## Texto proporcionado
______

El alquiler del piso costaba 50 pesetas al mes, un precio asequible para vivir en el corazón de la ciudad -una peseta de la familia Obiol era para el «vigilante», el precursor del «sereno», y 2,50 para la suscripción al Mercantil Valenciano-. El entresuelo quedó como despacho de don Rafael, puerta con puerta con la sala de proyecciones, una entrada a otra dimensión: un cuarto con fuerte olor a acetato, rollos de celuloide apilados y Burt Lancaster en formato gaseoso, donde algún hijo de la comunidad logró colarse alguna vez. Un escenario perfecto para rodar un Cinema Paradiso made in València.

La casa de Amparo, la modista, colindaba con la de los Obiol. Al fondo del pasillo, un probador de película: paredes de espejos y, en el centro, un maniquí sobre el que colgaban, majestuosos, los trajes de novia recién terminados. En el piso de arriba de los Obiol hubo un tiempo que sonaba la música a todas horas. Un hermano tocaba el violín; el otro era barítono.

Don Rafael apodó a la madre como «La Katiuska». Años antes, en el piso de la modista, pared con pared con los Obiol, vivió un pianista. Y a don Rafael le gustaba escuchar jazz y música clásica. Salomé era más de bailar charlestón, con el que deleitaría a los nietos décadas después, jugueteando con las puertas resorte, como las de las cantinas de los western, que separaban el salón de la parte Este de la casa, donde un tiempo la nevera y el retrete compartieron espacio.

______

## Material proporcionado
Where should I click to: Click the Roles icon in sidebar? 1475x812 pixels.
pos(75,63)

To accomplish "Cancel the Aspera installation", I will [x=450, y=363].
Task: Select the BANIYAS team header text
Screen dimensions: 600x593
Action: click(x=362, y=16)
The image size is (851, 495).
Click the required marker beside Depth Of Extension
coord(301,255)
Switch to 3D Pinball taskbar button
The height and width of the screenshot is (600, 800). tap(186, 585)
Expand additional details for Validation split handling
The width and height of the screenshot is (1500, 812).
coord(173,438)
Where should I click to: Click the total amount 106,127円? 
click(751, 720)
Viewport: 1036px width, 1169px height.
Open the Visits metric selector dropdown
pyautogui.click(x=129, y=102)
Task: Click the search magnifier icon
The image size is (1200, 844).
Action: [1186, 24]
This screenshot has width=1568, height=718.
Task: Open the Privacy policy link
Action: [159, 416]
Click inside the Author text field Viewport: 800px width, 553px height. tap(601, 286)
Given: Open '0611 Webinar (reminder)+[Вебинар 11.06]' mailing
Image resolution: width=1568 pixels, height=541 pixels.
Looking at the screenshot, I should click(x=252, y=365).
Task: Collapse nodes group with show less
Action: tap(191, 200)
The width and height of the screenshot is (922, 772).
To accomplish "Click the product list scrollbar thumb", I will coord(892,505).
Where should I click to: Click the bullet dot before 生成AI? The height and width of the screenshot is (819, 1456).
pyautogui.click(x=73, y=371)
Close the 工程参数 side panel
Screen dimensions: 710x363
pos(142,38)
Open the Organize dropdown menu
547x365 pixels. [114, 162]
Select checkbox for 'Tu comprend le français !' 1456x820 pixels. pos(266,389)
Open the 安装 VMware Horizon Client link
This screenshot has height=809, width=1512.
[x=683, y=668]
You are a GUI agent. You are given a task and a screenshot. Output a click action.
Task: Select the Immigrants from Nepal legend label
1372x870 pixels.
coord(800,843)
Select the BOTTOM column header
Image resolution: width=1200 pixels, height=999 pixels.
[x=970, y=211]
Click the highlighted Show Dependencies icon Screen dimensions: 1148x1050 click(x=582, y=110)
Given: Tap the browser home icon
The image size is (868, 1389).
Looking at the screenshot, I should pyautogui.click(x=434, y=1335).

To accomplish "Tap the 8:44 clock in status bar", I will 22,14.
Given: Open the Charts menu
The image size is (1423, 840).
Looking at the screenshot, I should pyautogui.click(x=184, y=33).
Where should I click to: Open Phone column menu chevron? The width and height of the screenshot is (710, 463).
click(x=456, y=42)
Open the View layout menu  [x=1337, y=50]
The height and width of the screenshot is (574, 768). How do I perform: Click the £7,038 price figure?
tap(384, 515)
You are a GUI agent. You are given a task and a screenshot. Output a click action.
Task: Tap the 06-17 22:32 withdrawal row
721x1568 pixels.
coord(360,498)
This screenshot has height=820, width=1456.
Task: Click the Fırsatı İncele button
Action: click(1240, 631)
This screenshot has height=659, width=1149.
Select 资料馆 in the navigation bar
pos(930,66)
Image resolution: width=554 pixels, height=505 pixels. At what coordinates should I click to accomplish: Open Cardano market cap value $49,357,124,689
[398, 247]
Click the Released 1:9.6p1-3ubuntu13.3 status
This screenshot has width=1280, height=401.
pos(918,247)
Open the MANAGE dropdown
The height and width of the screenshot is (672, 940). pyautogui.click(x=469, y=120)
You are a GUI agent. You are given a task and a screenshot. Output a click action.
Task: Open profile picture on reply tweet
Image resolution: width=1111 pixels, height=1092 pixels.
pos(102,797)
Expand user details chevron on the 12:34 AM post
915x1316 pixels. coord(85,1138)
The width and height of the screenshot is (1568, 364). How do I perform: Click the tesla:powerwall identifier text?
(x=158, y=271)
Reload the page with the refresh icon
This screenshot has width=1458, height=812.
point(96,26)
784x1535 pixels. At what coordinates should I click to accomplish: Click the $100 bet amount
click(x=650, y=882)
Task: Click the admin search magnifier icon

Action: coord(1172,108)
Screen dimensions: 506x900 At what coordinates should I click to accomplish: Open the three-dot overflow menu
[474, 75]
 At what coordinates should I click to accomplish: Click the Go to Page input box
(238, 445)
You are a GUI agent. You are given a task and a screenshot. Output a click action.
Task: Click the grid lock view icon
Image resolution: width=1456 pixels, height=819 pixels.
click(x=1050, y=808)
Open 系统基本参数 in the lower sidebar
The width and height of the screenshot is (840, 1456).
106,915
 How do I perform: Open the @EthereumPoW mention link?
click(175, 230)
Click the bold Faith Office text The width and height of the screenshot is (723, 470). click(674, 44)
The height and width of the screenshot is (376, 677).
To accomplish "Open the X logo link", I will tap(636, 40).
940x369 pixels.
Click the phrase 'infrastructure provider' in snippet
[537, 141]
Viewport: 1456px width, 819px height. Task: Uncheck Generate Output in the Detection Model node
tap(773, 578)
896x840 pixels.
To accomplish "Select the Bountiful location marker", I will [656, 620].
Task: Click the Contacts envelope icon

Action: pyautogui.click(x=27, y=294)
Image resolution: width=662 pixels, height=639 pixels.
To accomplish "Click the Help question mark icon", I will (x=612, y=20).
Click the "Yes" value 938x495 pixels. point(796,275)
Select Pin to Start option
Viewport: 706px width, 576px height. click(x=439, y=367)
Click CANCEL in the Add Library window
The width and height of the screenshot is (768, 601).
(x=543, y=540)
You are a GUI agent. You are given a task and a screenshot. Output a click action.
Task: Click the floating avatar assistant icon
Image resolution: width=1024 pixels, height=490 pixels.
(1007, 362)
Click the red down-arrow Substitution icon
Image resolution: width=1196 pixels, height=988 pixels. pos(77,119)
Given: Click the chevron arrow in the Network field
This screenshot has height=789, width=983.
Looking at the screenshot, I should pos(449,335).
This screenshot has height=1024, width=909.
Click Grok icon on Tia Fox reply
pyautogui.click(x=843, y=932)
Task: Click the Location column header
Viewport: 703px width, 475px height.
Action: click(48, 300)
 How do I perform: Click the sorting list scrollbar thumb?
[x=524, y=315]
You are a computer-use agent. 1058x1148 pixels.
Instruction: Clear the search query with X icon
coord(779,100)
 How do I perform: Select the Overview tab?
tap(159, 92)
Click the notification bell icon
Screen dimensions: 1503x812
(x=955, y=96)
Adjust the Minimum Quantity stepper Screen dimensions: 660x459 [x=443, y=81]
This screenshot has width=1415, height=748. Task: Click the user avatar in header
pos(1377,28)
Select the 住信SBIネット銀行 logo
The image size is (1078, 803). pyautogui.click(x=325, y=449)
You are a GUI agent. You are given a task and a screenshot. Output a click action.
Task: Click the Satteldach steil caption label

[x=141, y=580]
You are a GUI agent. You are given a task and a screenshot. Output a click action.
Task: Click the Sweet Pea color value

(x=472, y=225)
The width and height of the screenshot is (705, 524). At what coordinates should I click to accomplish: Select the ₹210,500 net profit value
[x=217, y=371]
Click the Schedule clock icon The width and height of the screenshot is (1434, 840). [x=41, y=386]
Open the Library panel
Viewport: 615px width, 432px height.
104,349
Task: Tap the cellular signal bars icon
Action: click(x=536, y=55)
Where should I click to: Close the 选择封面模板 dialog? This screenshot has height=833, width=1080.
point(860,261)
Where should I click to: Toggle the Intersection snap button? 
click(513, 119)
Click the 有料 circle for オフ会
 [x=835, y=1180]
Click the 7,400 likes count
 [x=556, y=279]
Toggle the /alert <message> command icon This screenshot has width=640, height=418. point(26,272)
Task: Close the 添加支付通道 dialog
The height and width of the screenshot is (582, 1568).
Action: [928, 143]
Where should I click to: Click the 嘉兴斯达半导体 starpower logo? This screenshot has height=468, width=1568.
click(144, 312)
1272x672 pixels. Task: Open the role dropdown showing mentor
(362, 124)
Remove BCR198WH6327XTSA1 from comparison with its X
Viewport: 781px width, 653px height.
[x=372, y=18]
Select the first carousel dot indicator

______

## Enunciado 1
Resume en menos palabras el párrafo del texto sobre el piso de los Obiol que empieza por «La casa de Amparo, la modista», conservando sus datos principales.
## Enunciado 2
Prosigue el texto sobre el piso de los Obiol a partir de su última frase.

## Respuesta final 1
Amparo, la modista, vivía junto a los Obiol; al fondo de su pasillo tenía un probador con paredes de espejos y un maniquí central con los trajes de novia recién hechos. En el piso de arriba de los Obiol sonó un tiempo música sin parar: un hermano tocaba el violín y el otro era barítono.

## Respuesta final 2
El edificio del Metropol tenía -de momento, aún tiene- una apariencia engañosa. La fachada es estrecha y luego la estructura se ensancha hacia el deslunado, como la forma de un zapato. Sin el lujo de las casas de algunas de las grandes fincas de la zona, los pisos eran muy generosos.

En la puerta 6, la entrada daba a un pequeño recibidor. Enfrente, el cuarto de coser, donde Salomé cosía y remendaba vestidos para toda la familia, incluidos los ajuares de las muñecas de sus hijas, primero, y sus nietas, después. A la derecha, el pasillo, donde los nietos mayores, años después, embelasarían a la familia con representaciones teatrales, como la de doña Francisquita.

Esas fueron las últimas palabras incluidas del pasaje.